The (hidden) power of ‘ping’


PING

Ping is a Unix utility that sends ICMP ECHO to the server ( destination machine ) from the client ( originating machine ). It takes its name from a submarine sonar search – you send a short sound burst and listen for an echo – a ping – coming back. There is a myth that Ping is actually an acronym for the words ‘Packet INternet Groper’, but there is no proven evidence to support the statement.


For years, system admins, managers, developers, and the-next-door-jack have been using this utility, primarily to check if the ‘target system is alive’. Ping, is thus undercredited by deeming it as an utility which has only one function. “Type in ping <target_machine> , if it gives response the machine is UP, if it doesn’t either machine is down OR network is down. “NOT NECESSARILY TRUE!

What (other) Information can a ‘ping’ give you ?

  1. If the <target_machine> is alive [ there are cases where this doesn't work ]
  2. How long each packet exchange took
  3. Interframe Gap
  4. Reports other ICMP messages that might otherwise get buried in the system software
  5. Exponential Moving Average
  6. How occupied is the target system including the network that routes from host to the target.

Now, how ‘you’ use this information to draw conclusions and metrics, is upon you. I’ll show some examples in the later part of this article.

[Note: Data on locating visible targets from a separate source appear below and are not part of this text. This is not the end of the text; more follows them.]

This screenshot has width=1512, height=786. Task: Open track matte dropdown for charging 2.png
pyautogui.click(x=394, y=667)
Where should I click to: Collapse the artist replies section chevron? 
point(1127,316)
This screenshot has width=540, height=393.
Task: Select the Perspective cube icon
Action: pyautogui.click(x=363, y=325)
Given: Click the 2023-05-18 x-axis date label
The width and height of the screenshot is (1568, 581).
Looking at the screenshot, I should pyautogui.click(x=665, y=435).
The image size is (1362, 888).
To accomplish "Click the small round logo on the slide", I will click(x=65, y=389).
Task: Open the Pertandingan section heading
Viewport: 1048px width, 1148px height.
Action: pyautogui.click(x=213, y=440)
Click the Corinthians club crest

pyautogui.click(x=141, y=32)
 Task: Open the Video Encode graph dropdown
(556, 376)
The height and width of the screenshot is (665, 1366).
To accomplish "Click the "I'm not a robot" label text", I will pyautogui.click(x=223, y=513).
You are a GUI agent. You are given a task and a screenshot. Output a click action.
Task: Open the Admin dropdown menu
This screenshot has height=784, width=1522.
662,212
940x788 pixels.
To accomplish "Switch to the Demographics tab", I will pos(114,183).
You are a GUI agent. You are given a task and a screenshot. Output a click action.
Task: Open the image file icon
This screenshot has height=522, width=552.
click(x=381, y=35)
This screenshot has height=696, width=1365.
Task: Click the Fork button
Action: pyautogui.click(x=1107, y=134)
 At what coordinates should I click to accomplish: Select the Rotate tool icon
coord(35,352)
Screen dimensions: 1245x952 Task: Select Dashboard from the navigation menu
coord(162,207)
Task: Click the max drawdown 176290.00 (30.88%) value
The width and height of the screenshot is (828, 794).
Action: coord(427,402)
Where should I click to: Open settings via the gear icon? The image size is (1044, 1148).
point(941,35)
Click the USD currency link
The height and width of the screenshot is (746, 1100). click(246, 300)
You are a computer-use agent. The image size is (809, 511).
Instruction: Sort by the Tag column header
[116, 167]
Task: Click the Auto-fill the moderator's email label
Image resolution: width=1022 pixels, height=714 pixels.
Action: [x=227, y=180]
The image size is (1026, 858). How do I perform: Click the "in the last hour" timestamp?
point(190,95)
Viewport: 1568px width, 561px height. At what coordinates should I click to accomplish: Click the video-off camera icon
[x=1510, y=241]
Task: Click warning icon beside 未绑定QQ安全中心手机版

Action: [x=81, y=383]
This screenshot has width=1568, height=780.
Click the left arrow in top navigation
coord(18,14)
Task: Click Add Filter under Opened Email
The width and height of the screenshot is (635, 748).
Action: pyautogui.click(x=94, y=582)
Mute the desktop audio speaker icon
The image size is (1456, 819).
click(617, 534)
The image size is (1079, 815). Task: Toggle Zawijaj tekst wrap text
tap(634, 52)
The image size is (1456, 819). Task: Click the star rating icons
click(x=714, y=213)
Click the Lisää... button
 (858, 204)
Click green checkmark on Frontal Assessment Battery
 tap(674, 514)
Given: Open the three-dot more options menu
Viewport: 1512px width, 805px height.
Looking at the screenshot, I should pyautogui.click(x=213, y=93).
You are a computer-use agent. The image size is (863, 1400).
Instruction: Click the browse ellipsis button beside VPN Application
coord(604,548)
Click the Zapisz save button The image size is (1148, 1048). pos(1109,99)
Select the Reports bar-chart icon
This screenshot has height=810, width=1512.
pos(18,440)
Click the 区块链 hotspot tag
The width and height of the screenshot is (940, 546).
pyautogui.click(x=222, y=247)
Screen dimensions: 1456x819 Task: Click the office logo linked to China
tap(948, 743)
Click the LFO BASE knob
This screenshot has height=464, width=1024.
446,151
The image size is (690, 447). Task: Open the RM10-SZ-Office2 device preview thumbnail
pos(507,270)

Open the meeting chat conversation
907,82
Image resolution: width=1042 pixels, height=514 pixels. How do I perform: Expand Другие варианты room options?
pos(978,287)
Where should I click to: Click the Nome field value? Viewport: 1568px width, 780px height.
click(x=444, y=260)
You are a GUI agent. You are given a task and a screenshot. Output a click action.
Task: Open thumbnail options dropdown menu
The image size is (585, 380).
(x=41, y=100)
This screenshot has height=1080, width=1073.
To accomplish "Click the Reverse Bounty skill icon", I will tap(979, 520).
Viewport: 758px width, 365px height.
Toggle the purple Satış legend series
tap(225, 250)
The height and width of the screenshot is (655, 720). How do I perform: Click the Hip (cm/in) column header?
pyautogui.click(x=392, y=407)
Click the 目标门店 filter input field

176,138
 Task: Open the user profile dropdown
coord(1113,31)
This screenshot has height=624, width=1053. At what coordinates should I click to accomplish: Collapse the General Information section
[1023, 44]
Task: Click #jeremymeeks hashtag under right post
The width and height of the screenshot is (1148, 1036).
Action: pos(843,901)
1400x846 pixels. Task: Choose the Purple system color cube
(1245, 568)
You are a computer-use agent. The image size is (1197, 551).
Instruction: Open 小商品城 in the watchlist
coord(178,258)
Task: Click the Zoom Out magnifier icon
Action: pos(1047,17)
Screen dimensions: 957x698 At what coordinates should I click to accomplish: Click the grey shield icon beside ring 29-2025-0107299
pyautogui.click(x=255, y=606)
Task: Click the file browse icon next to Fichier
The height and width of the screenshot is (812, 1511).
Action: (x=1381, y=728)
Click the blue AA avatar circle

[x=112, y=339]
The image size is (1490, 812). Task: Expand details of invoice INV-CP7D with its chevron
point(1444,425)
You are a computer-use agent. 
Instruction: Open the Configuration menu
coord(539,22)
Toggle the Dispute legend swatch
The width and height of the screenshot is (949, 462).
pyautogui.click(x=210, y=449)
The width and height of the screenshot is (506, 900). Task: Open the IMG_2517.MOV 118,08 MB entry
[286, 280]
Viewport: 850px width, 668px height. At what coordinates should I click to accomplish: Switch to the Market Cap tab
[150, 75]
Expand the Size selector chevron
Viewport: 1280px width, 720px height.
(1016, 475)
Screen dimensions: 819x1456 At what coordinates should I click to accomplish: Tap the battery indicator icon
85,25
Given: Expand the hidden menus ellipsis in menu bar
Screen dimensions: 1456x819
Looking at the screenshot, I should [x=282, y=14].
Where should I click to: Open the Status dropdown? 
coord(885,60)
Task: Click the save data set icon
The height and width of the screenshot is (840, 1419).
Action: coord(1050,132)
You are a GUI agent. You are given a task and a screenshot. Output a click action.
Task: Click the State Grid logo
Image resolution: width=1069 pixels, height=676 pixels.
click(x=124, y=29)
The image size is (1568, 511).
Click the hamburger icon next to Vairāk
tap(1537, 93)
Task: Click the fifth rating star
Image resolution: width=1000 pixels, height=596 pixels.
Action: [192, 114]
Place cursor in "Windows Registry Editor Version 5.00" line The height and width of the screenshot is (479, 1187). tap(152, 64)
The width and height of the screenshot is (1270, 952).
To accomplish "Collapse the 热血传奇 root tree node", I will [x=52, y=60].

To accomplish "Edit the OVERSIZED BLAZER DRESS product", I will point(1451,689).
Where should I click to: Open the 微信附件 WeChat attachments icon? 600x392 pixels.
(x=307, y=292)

Lets see a sample Ping Output

-bash-3.00$ ping www.google.com
PING www.l.google.com (64.233.169.104) 56(84) bytes of data.
64 bytes from yo-in-f104.google.com (64.233.169.104): icmp_seq=0 ttl=246 time=7.97 ms
64 bytes from yo-in-f104.google.com (64.233.169.104): icmp_seq=1 ttl=246 time=13.7 ms
64 bytes from yo-in-f104.google.com (64.233.169.104): icmp_seq=2 ttl=246 time=9.69 ms
64 bytes from yo-in-f104.google.com (64.233.169.104): icmp_seq=3 ttl=246 time=8.15 ms
 
--- www.l.google.com ping statistics ---
4 packets transmitted, 4 received, 0% packet loss
rtt min/avg/max/mdev = 7.971/9.884/13.716/2.313 ms

pretty normal eh ! Whats so new in that ?
Now, I can bet 50% of people who read this may not know the significance of all the digits or abbreviations in the output. It is a good idea to have a detailed knowledge of it in order to understand what is actually happening.
This will also help you to change the data in order to detect certain problems.

1. When you ping www.google.com it replies www.l.google.com which is actually a CNAME in the DNS database.
2. The second line has the IP address of the host that is found. This IP address is found from the DNS query to the DNS database. ( I will be writing an article about how the DNS query actually works ! Watch out for it )
3. Line two has two numbers (56 and 84 ) as bytes of data while all the reply has another (64) bytes of data. Now what are these ?

PING is an ICMP Packet with 20 bytes of IP header + 8 bytes ICMP header + XX byes of data ( or call it the payload )

IN default case, the whole frame is set to 64 bytes That is 20 IP header + 8 ICMP header + 56 bytes of payload. That is how you get all these numbers .. never thought of it isn’t it ?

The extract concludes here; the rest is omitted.